### EXERCISE 1
Write out the stretch of the polynomial coefficient passage from "In general: np.polynomial.polynomial.polyfit" through "poly.polyfit(x, y, 4)", substituting "reference manual" for "documentation".
### EXERCISE 2
Pick up the polynomial coefficient passage after its final line and keep it going.

### PASSAGE TO READ
···
Unfortunately, np.polynomial.polynomial.polyfit returns the coefficients in the opposite order of that for np.polyfit and np.polyval (or, as you used np.poly1d). To illustrate:
In [40]: np.polynomial.polynomial.polyfit(x, y, 4)
Out[40]:
array([ 84.29340848, -100.53595376, 44.83281408, -8.85931101,
0.65459882])
In [41]: np.polyfit(x, y, 4)
Out[41]:
array([ 0.65459882, -8.859311 , 44.83281407, -100.53595375,
84.29340846])
In general: np.polynomial.polynomial.polyfit returns coefficients [A, B, C] to A + Bx + Cx^2 + ..., while np.polyfit returns: ... + Ax^2 + Bx + C.
So if you want to use this combination of functions, you must reverse the order of coefficients, as in:
ffit = np.polyval(coefs[::-1], x_new)
However, the documentation states clearly to avoid np.polyfit, np.polyval, and np.poly1d, and instead to use only the new(er) package.
You're safest to use only the polynomial package:
import numpy.polynomial.polynomial as poly
coefs = poly.polyfit(x, y, 4)
···
(Item-finding records)
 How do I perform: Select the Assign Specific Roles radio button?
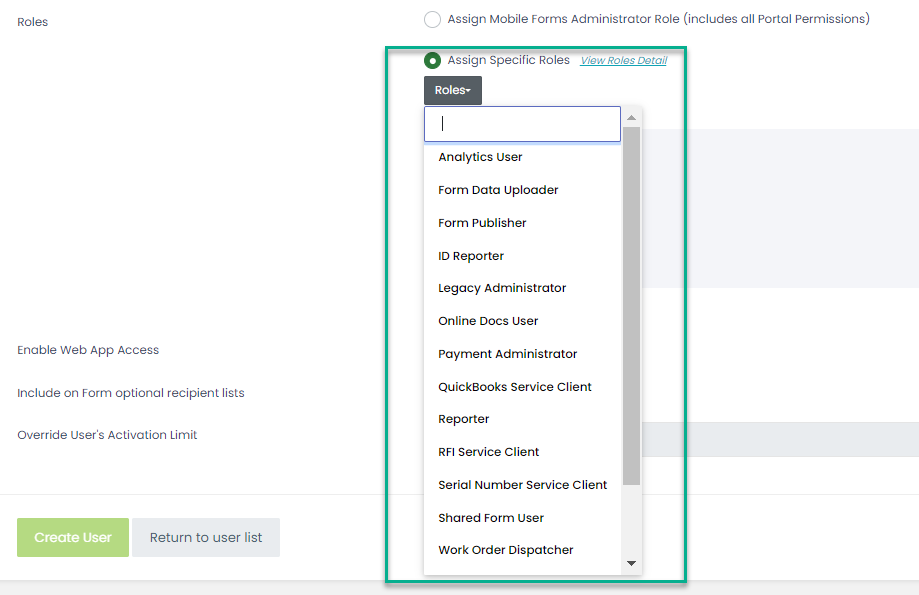(x=433, y=60)
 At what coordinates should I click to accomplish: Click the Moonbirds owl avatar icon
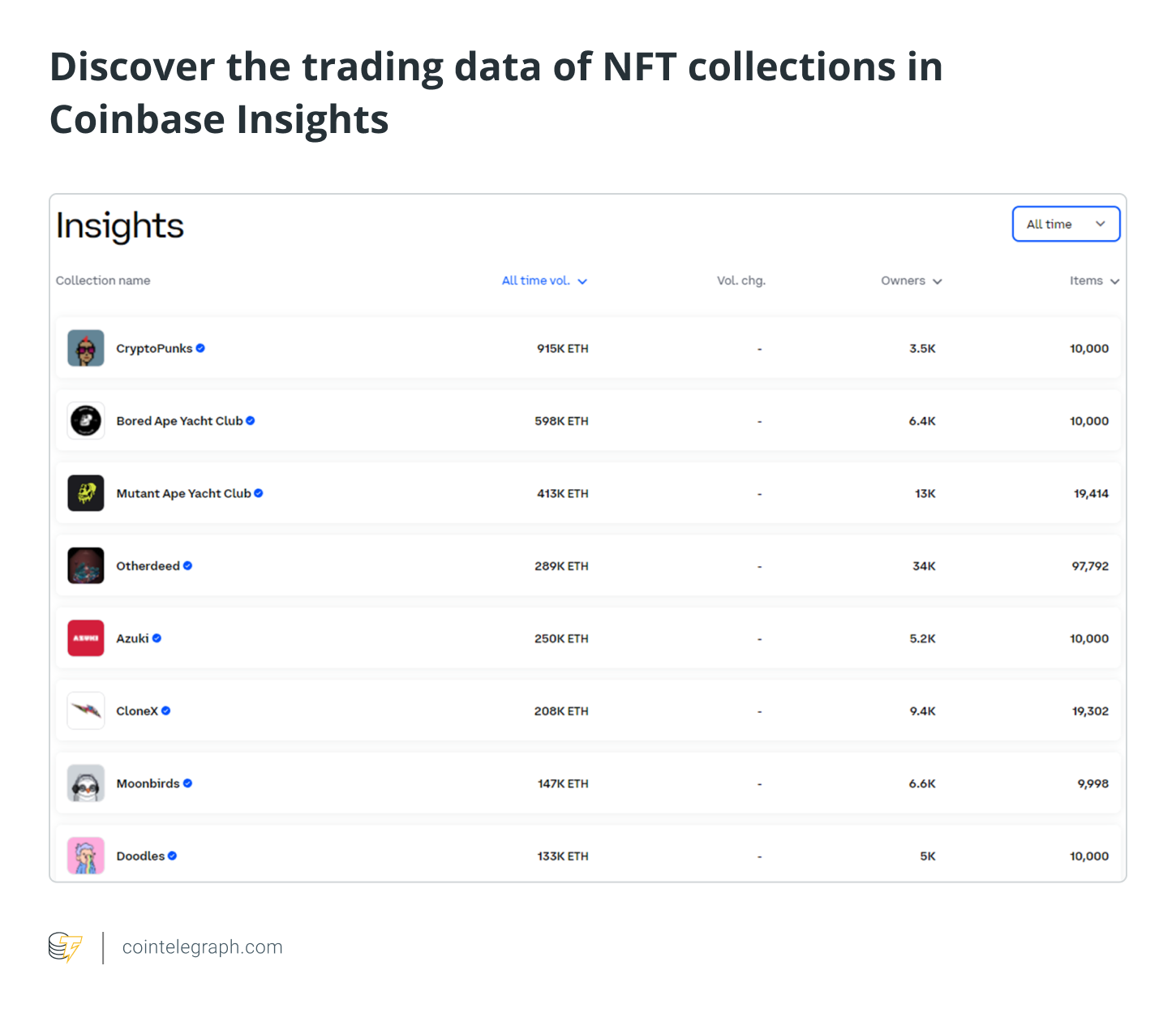(86, 783)
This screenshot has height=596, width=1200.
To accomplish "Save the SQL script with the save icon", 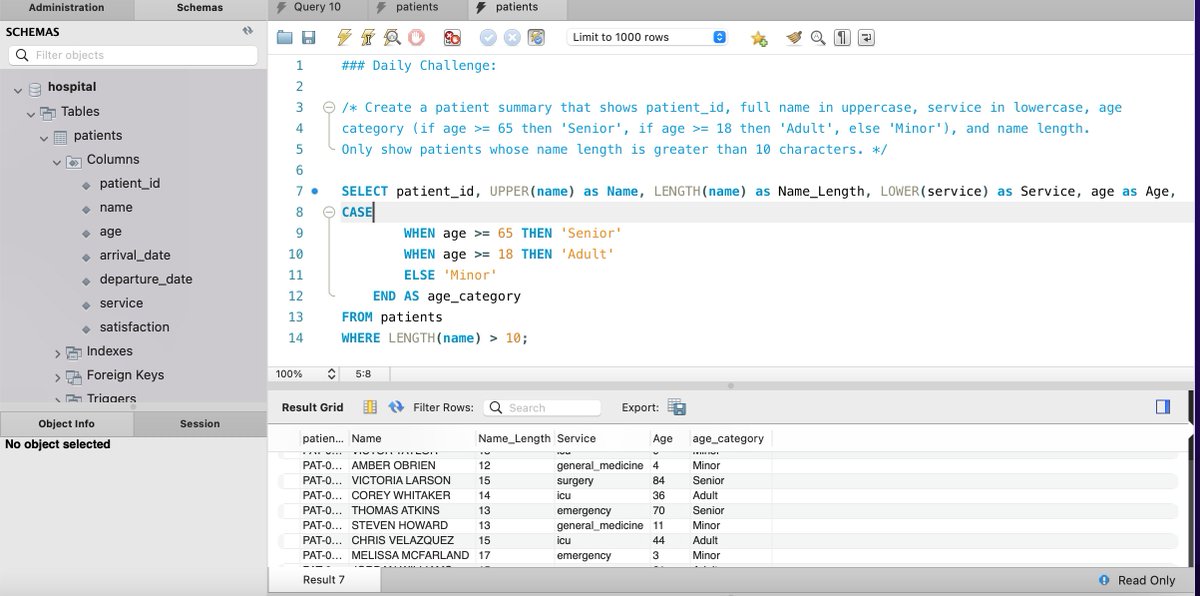I will click(x=310, y=37).
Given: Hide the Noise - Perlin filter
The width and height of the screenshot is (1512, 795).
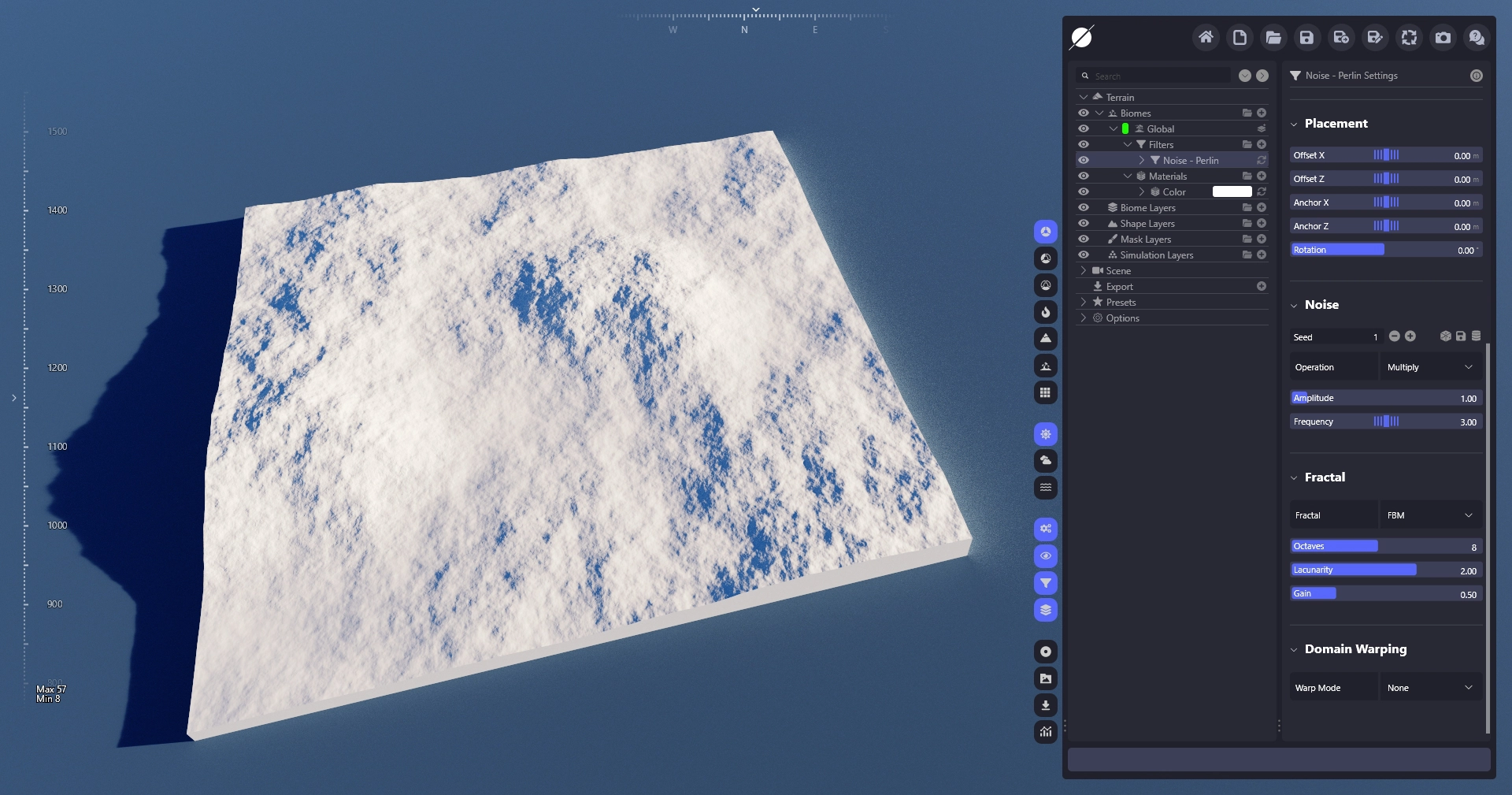Looking at the screenshot, I should [1084, 160].
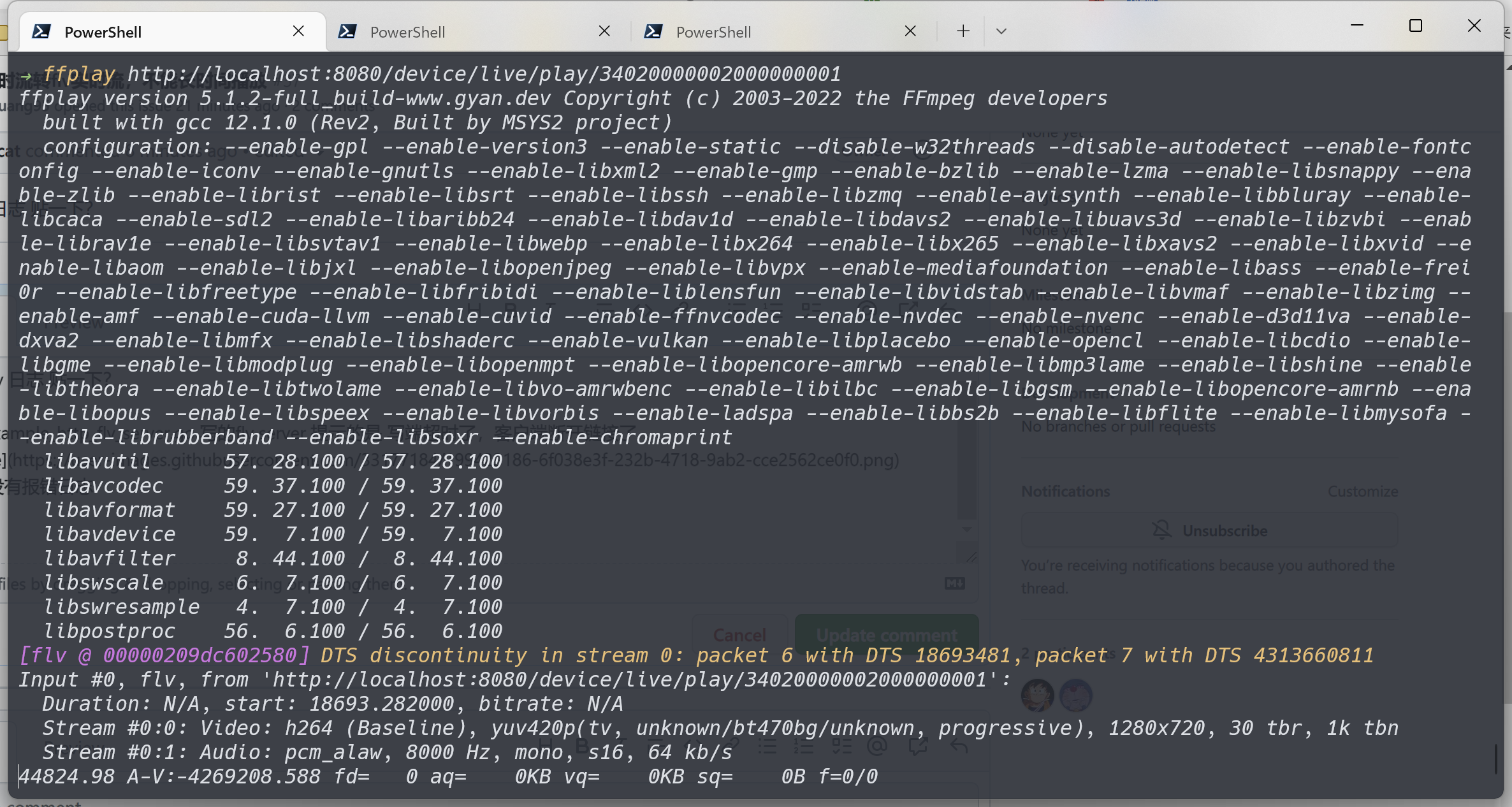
···
### RIGHT ANSWER 1
In general: np.polynomial.polynomial.polyfit returns coefficients [A, B, C] to A + Bx + Cx^2 + ..., while np.polyfit returns: ... + Ax^2 + Bx + C.
So if you want to use this combination of functions, you must reverse the order of coefficients, as in:
ffit = np.polyval(coefs[::-1], x_new)
However, the reference manual states clearly to avoid np.polyfit, np.polyval, and np.poly1d, and instead to use only the new(er) package.
You're safest to use only the polynomial package:
import numpy.polynomial.polynomial as poly
coefs = poly.polyfit(x, y, 4)

### RIGHT ANSWER 2
ffit = poly.polyval(x_new, coefs)
plt.plot(x_new, ffit)
Or, to create the polynomial function:
ffit = poly.Polynomial(coefs) # instead of np.poly1d
plt.plot(x_new, ffit(x_new))
Note that you can use the Polynomial class directly to do the fitting and return a Polynomial instance.
from numpy.polynomial import Polynomial
p = Polynomial.fit(x, y, 4)
plt.plot(*p.linspace())
p uses scaled and shifted x values for numerical stability. If you need the usual form of the coefficients, you will need to follow with
pnormal = p.convert(domain=(-1, 1))